Here is a concept: Let's keep fishing stories all about fishing....would that be so terrible...

That was well written, humorous, and translated well with how I feel about the environmental roll backs, assaults on public lands, climate denial, and general political bull dust that permeates every day lately. "Damage report?"
You can't call yourself a fly fisherman if you cannot commit to the conservation of the resource. You are just a kid throwing coconuts in a stall, and should be chaperoned everywhere.
Thanks Hatch magazine for publishing a really good read. Kudos to the author for penning how a lot of real fly fishermen feel about the current times.

Yeah, this guy is an idiot! Shut up and fish!

Exactly- what a joke of an article! Heaven forbid the EPA actually serve its purpose, fisheries and clean water be protected, lobbyists be slowed in the pursuit to privatize public land, and climate change be addressed in accordance with 97% of the scientific community.

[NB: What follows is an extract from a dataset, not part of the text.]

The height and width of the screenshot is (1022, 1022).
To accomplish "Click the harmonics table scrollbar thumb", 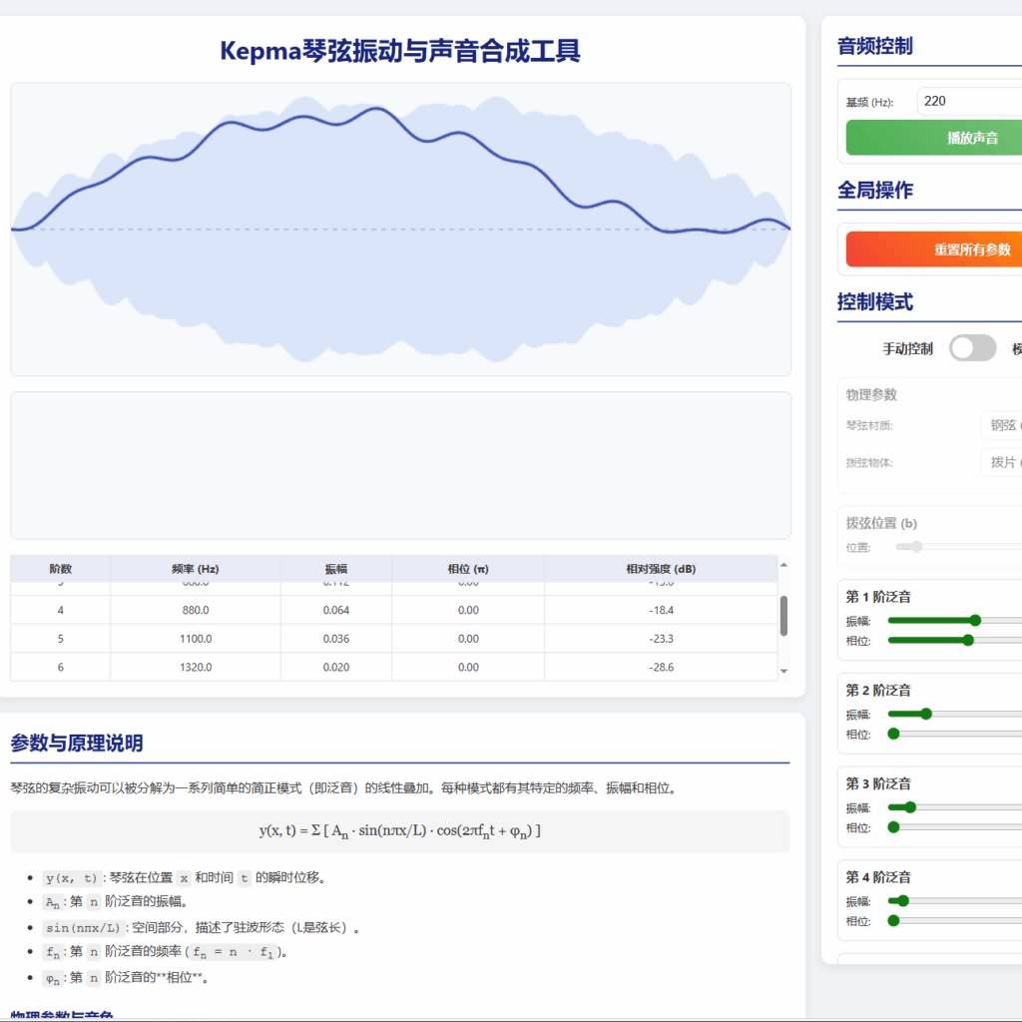I will [783, 616].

It seems this author is just another social justice warrior snowflake too busy with the crusade to push the liberal agenda to realize the worthlessness of these endeavors. Who needs clean water when coal is so obviously the future and farms can provide all of our fishing needs!

It's long been said, "The Mo giveth, and the MO taketh away." When she gives it can be absolutely incredible, but when she's stingy, the frustration is palpable.

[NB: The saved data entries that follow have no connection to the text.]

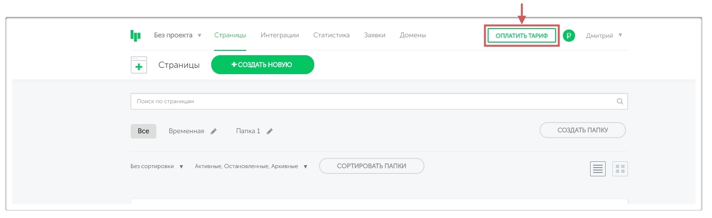The height and width of the screenshot is (218, 712).
Task: Open the page status filter dropdown
Action: coord(251,166)
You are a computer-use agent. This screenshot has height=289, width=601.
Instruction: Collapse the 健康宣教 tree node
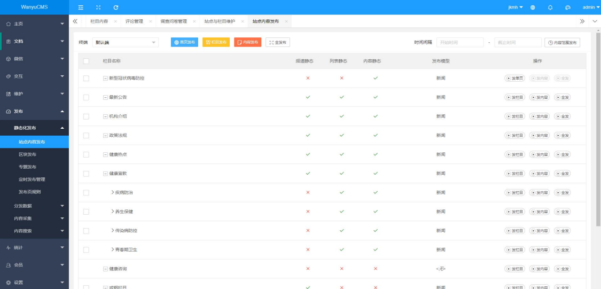pos(105,174)
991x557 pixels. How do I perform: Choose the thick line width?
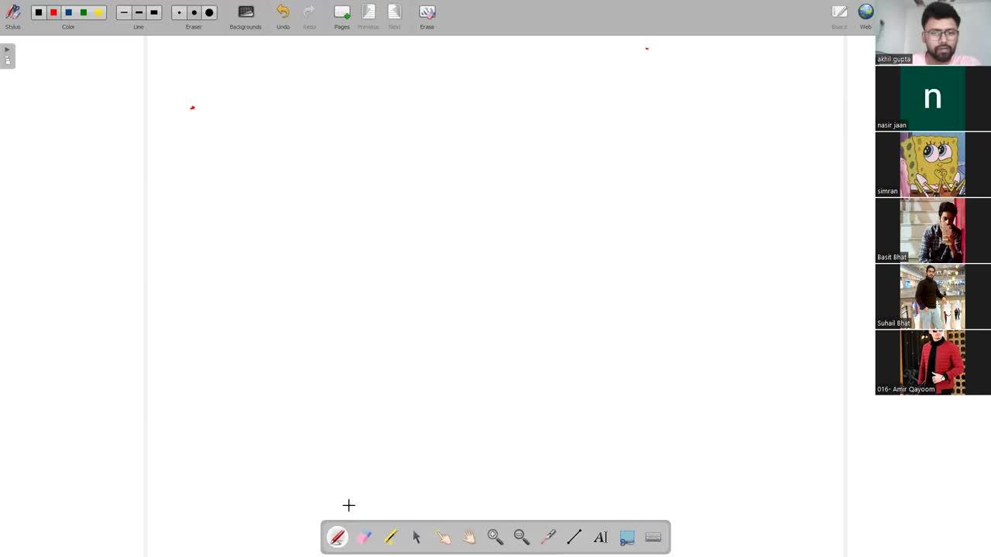pos(154,12)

HATCH Mag: thanks for the well written if not amusing article.

Spot On! Thanks for a great article.

Exactly my sentiments. Our time spent on the water is a precious & valuable resource. Fly fishing soothes the soul. I am a novice, and I rarely catch fish, so if I didnt enjoy being out there, I'd've given up long ago. Drown your sorrows in the river. Thank you.

This article is very well written, and reminds us that going fishing, and not necessarily the catching, is the important part. I haven't been able to go for a while, and I feel it weighing down on my being, both mentally and physically. When I do get to go, I get skunked a bunch, so reading the article almost felt like I was remembering a past outing I took myself. Thanks for that.

Also, don't let the comments from people discourage you from expressing your political beliefs and disappointments with the current or any administration. Freedom of speech should not be hampered with worthless threats of not subscribing to the magazine. More people agree with you than disagree. It's funny that we're called the snowflakes yet they're the ones up in arms (hopefully figuratively but who knows with this ilk) over calling out the current executive and legislative branches on just about every issue for which they stand. The environment, science, and our health have taken a far back seat to the highest bidding corporation or lobby. People who still think the president is doing a good job or that the right's path is correct or productive, are denialists that do not want, or can't admit being wrong. These people need to go fishing the most, and then ask themselves, "would this creek be more fun/productive/healthy to wade in with more or less coal waste runoff?" (Possibly one of the first executive orders he signed, along with selling of federal lands)

I understand the whole small government argument, and sometimes I agree with it, but one can't argue that big government spawns crony capitalism and then turn their eyes away from the exact same thing happening from their "smaller" government policies.

Conservation comes from the word conservative. Let's remind those on the right of that.

The author is obviously suffering from Trump derangement. Leave the political stuff out. We here to read about our passion for fishing. Try to stay focused.

thank you Hatch magazine. Words worth reading!